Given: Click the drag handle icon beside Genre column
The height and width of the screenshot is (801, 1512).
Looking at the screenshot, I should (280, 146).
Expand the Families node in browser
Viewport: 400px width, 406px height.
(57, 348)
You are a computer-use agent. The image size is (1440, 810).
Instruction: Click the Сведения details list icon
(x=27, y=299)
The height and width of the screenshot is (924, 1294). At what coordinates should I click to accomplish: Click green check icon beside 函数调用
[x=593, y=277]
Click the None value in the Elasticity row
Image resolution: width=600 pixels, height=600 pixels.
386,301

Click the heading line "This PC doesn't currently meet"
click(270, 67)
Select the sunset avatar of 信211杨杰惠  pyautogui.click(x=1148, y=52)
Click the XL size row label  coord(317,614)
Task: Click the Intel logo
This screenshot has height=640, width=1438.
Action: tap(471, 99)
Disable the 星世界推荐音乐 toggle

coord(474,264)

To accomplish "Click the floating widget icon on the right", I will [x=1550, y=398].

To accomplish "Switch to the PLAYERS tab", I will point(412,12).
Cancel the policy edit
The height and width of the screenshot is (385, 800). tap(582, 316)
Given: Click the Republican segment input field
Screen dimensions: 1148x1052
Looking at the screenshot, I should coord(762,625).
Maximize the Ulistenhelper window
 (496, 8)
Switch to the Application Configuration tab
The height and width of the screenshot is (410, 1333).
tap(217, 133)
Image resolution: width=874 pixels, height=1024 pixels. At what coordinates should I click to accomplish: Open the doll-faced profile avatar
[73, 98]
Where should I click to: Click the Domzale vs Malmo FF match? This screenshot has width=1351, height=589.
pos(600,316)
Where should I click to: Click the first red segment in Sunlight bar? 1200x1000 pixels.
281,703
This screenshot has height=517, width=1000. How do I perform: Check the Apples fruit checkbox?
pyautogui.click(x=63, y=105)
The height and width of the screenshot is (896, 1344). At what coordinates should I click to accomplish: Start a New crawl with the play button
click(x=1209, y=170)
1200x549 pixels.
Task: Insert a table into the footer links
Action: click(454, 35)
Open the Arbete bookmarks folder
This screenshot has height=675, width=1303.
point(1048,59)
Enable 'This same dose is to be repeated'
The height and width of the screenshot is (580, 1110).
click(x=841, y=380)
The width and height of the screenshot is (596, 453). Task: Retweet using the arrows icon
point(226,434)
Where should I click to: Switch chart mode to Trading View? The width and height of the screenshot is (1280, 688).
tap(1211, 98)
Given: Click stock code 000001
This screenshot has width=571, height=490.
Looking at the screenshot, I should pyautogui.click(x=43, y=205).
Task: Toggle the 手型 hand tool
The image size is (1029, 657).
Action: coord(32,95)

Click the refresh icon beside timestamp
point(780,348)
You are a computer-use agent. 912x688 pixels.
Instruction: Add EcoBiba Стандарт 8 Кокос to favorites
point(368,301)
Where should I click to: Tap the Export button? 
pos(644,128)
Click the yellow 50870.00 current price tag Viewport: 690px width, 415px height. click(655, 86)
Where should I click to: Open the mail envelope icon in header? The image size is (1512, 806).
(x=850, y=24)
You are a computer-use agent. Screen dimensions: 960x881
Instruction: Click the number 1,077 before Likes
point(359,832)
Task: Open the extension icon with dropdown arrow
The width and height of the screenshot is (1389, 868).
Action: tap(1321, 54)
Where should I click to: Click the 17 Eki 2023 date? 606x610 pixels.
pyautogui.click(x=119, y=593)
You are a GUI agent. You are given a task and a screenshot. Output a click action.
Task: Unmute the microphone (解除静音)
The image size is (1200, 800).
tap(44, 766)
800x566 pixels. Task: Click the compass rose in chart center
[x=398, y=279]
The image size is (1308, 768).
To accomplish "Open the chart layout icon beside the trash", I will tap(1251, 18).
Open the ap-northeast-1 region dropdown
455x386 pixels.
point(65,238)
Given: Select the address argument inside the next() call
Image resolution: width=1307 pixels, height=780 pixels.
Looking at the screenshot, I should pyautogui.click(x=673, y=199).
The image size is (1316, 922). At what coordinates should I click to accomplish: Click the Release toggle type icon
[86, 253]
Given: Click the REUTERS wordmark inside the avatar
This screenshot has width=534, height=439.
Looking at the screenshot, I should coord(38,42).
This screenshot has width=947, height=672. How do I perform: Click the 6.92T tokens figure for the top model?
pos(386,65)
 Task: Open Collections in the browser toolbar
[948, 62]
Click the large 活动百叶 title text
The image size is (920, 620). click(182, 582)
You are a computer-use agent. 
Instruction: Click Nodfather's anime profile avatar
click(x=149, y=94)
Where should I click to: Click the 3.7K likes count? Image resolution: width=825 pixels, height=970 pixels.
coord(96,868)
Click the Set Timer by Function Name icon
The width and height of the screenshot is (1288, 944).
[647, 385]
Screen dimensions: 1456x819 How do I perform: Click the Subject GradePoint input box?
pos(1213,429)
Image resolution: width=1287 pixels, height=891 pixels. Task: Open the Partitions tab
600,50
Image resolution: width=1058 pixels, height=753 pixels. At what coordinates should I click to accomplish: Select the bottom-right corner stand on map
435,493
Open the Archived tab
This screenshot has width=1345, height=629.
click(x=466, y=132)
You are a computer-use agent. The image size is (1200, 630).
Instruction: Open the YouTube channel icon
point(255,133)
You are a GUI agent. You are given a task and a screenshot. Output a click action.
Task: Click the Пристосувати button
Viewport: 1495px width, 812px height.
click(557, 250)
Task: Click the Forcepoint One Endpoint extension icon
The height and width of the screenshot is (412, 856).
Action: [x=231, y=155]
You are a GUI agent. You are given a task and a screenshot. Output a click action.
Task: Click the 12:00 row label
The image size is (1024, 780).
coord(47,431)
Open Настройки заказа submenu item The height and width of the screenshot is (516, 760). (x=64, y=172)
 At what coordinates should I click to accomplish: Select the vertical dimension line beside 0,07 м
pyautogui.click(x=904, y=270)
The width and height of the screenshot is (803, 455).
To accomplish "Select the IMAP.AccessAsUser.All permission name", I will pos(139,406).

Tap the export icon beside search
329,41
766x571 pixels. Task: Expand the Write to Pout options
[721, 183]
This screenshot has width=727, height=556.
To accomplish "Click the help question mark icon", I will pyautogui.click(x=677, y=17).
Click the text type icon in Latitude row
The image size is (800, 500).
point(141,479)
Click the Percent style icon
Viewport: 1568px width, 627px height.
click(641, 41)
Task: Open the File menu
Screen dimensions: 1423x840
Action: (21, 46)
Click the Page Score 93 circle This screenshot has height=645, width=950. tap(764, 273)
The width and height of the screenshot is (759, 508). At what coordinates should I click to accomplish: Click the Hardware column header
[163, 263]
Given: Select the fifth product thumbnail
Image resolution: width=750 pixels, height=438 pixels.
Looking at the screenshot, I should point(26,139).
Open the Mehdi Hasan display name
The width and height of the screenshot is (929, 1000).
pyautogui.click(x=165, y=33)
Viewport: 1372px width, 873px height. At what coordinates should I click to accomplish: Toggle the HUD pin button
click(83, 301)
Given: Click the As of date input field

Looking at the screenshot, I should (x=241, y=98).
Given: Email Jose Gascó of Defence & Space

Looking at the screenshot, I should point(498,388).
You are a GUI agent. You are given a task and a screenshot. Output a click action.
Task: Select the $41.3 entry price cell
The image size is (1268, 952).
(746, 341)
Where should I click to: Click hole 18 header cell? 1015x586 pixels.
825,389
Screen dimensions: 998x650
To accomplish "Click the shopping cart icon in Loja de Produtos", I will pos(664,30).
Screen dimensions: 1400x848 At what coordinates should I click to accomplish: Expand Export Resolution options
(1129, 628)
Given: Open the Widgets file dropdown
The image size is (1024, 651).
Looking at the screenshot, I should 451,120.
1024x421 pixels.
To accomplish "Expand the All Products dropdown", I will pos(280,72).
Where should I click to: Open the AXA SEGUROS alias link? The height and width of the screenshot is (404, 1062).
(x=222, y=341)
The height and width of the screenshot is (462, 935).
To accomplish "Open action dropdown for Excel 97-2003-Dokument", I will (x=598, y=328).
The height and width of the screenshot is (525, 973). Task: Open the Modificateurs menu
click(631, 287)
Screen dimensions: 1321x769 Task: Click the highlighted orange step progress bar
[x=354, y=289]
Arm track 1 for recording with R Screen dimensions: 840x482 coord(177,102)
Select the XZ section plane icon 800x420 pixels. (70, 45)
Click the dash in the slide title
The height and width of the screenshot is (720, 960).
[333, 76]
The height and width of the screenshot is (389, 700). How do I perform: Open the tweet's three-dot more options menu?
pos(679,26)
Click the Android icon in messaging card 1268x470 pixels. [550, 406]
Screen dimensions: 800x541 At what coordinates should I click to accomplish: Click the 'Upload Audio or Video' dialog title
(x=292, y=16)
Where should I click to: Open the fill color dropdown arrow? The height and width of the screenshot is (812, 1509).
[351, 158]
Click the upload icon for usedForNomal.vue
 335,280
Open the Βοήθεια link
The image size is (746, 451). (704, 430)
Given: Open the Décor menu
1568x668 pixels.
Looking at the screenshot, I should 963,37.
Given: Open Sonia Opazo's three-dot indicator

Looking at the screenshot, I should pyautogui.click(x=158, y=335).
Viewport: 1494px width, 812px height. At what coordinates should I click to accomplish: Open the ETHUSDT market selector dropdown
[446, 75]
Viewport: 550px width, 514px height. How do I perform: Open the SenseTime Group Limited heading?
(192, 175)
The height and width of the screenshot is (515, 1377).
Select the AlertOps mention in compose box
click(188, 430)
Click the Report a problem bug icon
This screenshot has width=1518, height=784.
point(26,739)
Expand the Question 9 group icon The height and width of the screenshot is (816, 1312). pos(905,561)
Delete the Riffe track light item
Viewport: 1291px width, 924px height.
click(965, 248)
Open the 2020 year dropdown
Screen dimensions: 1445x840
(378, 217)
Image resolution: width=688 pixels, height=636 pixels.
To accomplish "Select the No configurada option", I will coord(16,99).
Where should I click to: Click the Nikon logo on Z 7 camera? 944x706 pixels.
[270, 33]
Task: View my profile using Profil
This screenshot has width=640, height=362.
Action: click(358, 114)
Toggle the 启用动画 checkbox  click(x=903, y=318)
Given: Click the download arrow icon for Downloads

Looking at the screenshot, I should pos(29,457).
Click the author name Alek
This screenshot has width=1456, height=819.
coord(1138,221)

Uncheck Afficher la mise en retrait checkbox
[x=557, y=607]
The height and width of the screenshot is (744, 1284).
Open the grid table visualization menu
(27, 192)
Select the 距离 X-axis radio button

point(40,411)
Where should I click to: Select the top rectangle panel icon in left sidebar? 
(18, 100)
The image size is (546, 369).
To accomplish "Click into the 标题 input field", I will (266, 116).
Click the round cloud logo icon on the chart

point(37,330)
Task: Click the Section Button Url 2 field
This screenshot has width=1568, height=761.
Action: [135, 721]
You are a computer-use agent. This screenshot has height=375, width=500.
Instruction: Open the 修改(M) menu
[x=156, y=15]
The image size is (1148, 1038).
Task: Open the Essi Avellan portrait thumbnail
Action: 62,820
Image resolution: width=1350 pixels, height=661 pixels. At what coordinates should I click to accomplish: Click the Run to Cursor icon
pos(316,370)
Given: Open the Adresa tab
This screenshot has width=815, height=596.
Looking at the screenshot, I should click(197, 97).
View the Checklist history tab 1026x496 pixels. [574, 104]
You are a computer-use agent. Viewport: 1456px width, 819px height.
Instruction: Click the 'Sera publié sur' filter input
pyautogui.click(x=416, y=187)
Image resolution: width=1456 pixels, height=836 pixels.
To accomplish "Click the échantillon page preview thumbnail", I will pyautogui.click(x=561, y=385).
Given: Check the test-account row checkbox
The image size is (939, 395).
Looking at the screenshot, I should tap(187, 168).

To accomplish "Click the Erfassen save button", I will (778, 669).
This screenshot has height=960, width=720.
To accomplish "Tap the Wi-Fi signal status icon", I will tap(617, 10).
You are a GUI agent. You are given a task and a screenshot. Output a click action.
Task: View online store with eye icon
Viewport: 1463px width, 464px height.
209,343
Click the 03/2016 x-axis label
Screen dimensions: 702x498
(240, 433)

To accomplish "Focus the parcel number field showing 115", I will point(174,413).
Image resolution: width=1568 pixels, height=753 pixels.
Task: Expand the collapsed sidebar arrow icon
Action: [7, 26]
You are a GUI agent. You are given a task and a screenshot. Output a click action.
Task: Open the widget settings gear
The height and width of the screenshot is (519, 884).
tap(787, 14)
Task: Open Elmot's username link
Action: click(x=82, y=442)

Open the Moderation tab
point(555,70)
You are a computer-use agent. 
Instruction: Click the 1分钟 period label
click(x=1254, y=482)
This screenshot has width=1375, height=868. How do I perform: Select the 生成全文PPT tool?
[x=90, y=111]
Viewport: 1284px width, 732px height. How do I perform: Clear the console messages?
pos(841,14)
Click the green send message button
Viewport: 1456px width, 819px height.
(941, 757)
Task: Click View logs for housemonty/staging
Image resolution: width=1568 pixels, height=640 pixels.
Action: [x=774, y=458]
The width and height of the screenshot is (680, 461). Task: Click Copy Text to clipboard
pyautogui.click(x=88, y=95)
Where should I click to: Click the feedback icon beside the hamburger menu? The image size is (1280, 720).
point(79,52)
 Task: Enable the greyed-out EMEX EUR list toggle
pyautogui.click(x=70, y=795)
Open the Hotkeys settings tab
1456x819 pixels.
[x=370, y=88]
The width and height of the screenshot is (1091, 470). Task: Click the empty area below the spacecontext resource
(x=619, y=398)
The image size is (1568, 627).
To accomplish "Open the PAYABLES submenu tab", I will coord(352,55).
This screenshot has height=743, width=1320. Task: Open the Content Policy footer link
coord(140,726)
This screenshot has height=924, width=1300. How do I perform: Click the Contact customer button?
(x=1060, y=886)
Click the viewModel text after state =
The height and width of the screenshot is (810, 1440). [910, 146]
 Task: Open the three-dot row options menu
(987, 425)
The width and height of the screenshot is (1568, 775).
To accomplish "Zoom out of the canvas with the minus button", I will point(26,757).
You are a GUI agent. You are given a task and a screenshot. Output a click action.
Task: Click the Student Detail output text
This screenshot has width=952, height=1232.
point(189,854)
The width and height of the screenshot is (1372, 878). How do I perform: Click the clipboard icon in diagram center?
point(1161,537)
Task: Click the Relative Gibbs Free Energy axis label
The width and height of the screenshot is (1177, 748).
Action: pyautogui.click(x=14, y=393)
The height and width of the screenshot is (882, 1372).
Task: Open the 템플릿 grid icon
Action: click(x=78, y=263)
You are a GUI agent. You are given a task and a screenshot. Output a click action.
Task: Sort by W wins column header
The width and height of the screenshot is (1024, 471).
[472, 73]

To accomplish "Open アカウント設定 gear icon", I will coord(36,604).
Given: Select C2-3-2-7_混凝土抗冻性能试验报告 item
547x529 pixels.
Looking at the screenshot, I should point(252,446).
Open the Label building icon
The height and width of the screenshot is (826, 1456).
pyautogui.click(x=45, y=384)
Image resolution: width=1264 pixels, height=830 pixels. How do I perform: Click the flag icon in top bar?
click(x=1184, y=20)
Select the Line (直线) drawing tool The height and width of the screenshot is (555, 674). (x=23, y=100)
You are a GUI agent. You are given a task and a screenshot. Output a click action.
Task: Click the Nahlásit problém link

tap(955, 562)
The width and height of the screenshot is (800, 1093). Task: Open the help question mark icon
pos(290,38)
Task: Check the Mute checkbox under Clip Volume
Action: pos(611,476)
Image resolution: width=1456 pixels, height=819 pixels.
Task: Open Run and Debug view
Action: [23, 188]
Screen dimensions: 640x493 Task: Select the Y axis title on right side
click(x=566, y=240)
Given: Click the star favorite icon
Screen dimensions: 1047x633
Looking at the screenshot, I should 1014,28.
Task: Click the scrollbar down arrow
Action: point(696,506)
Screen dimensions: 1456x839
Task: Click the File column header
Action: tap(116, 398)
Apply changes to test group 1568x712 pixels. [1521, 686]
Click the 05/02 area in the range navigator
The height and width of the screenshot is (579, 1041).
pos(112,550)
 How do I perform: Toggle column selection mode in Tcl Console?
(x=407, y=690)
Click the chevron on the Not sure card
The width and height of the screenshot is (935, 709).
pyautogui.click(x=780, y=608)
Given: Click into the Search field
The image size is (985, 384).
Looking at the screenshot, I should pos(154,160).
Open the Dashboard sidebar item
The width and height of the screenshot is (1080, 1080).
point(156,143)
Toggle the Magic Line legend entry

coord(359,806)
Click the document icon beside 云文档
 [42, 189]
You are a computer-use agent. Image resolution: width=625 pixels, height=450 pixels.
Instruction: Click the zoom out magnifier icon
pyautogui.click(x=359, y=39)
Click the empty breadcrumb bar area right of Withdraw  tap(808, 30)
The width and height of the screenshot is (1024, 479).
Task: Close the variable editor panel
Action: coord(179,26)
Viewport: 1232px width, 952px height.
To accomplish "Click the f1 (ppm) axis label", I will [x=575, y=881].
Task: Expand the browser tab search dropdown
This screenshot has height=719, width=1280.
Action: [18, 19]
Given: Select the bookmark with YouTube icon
___
* _WHAT THE TASK ASKS_
Return the entries word for word, starting at the first line and stopping after the line that contains "(x=27, y=299)".

* _CORRECT RESPONSE_
Given: Click the drag handle icon beside Genre column
The height and width of the screenshot is (801, 1512).
Looking at the screenshot, I should (280, 146).
Expand the Families node in browser
Viewport: 400px width, 406px height.
(57, 348)
You are a computer-use agent. The image size is (1440, 810).
Instruction: Click the Сведения details list icon
(x=27, y=299)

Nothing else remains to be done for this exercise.